Table of Contents
Problem Statement
Production database was hosted on a 6 Node RAC setup and used for PeopleSoft application.
Dataguard configured with LOCAL FAR SYNC (same DC) and REMOTE FAR SYNC (Remote DC at 30Km).
When LOCAL FAR SYNC is enabled, application runs fluently.
With Remote FAR SYNC enabled, one of the PeopleSoft module “Integration Broker” was affected.
Slow IB messages flow observed while comparing with normal behavior.
Most of the messages were stuck with “Started” status.
What is PeopleSoft Integration Broker?
To perform asynchronous and synchronous messaging among internal systems and third-party systems.
Expose PeopleSoft business logic as web services to PeopleSoft and third-party systems.
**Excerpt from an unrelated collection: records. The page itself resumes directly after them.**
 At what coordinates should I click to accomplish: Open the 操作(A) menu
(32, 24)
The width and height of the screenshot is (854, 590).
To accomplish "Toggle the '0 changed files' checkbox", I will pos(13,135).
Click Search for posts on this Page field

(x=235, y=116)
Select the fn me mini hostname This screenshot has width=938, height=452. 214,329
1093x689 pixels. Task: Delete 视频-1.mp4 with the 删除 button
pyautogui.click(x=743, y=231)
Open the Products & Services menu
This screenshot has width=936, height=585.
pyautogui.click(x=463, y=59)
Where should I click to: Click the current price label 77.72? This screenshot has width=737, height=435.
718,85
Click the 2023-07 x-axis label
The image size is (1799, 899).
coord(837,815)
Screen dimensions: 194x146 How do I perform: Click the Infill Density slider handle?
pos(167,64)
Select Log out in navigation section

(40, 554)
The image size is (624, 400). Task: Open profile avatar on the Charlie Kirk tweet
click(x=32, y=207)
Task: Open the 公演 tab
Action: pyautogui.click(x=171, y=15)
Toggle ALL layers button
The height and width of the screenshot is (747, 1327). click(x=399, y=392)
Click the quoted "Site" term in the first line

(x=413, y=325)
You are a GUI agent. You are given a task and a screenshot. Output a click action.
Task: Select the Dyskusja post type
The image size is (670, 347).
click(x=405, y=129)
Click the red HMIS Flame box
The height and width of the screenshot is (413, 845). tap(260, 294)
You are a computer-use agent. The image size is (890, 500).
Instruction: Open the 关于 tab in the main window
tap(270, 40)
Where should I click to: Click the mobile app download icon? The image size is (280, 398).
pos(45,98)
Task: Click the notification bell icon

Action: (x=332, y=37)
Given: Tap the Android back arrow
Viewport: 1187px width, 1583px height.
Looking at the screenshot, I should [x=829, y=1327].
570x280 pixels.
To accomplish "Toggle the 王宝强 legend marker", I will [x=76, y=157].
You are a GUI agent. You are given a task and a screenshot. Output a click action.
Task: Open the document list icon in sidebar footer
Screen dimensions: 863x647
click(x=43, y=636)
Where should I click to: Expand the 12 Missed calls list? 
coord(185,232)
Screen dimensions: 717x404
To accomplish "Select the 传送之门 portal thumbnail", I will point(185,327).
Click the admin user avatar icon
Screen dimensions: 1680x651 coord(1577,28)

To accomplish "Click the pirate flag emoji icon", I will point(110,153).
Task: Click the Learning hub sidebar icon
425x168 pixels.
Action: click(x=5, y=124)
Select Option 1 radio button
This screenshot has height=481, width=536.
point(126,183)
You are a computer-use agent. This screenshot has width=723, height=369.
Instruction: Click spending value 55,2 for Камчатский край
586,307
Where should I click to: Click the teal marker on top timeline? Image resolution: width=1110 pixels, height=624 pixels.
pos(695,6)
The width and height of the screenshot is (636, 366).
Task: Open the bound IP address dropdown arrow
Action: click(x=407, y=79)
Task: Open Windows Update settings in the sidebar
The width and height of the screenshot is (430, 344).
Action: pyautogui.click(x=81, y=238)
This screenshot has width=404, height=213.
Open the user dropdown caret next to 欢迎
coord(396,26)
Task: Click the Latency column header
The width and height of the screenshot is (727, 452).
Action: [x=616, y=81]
Consume and invoke web services from third-party and PeopleSoft systems.
In this setup, asynchronous messaging architecture has been used.
Integration Broker asynchronous messaging architecture
The publication broker, publication contractor, and subscription contractor services are the primary application server elements required for asynchronous messaging. The publication broker service routes the workload to both contractor server processes.
Publication broker
Acts as the routing mechanism. When an asynchronous service operation arrives in its queue, the publication broker service runs the defined routing rules. If the service operation needs to be published to a remote node, it routes the service operation to the publication contractor service. If the service operation is subscribed to on the local node, then the publication broker routes the service operation to the subscription contractor service. Routing involves submitting either a subscription or publication contract to the appropriate contractor, followed by an asynchronous call to the contractor service notifying it that work is waiting in the queue.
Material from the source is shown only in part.